Cooper won't set timetable to cut 'dangerous' boat crossings /SCREENSHOT/ BBC
Home Secretary Yvette Cooper has told the BBC the level of "dangerous" small boat Channel crossings is "far too high" but she refused to set out a timetable to reduce the number.
More than 20,000 people have made the crossing to the UK since Labour took power, up on 17,020 during the same period last year.
It comes as the Home Office said it was on track to return the highest number of failed asylum seekers in five years, with nearly 13,500 people sent to their home countries since the election in July.
During a visit to Rome, Cooper told the BBC's Sunday with Laura Kuenssberg show there had been a "bad history" of home secretaries giving pledges on migration they then failed to keep.
Also speaking to Kuenssberg, shadow home secretary Chris Philp said the uptick in returns was part of a "trend" which started under the previous government.
He argued that Labour had made a "huge mistake" by scrapping the Tory government's Rwanda deportation scheme, which had yet to get off the ground by the time of July's election, two years after it was announced.
The number of migrants crossing in Labour's first five months in office is down on the same period in 2022, a record year for arrivals, but similar to the number who crossed in that period in 2021.
Cooper said the number of crossings was still "deeply damaging" and "dangerous", and was undermining border security as well as putting lives at risk.
"Of course we want to continue to progress, of course we want to see the boat crossings come down as rapidly as possible.
"What we are not going to do is deal with this by slogans. Rishi Sunak said he'd stop the boats in a year."
Asked whether the government's reluctance to set public targets on reducing the number of small boat crossings shows it is not a priority, Cooper said: "Quite the opposite.
"We've made clear that border security is actually one of the foundational issues".
Labour has previously expressed an interest in studying Italy's deal with Albania, under which some migrants rescued by the Italian coastguard will be sent there to have their asylum claims processed.
That five-year agreement has faced significant challenges, with transfers recently halted by a court in Rome.
Asked whether Labour would also consider processing asylum claims offshore, Cooper said the government would "look at whatever works" but emphasised that any such scheme would need to be "effective".

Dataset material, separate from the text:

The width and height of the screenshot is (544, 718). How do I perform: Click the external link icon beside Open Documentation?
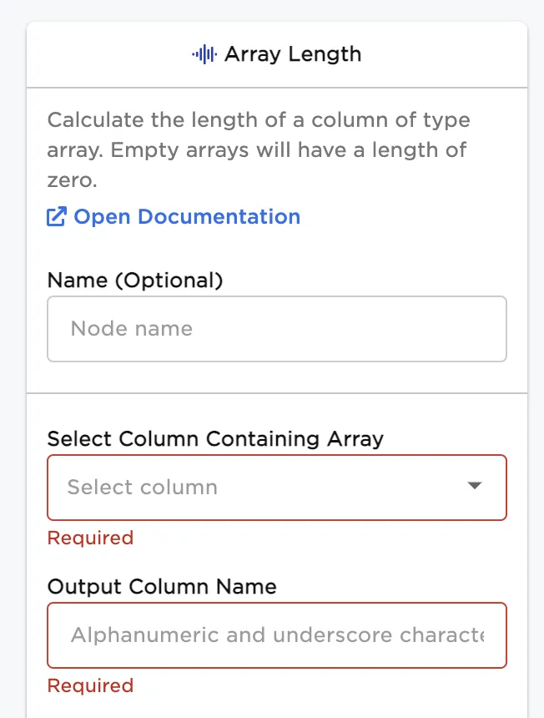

She also blamed an increase in hotel places for asylum seekers since the election on a "collapse in decision-making" ahead of the vote, which she argued had left Labour with a "soaring backlog" of cases on entering office.
Speaking on Sky News, Home Office minister Angela Eagle defended the lack of an official timetable for reducing crossings, adding that the public wanted to see "steady progress" rather than a "date snatched out of the air".
But Philp told the BBC Australia's offshore processing policies had shown that "deterrent works" - and pledged the Tories would aim to resurrect a Rwanda-style deal if they returned to power.
It was "telling", he argued, that reducing Channel crossings had not featured in the six government "milestones" laid out by Sir Keir Starmer last week.
The Conservatives under Kemi Badenoch have also separately committed to setting a cap on annual legal migration into the UK.
Asked where the cap would be set, Philp did not offer details beyond saying it would be "far, far lower" than the 350,000 predicted for future years by official economic forecasters.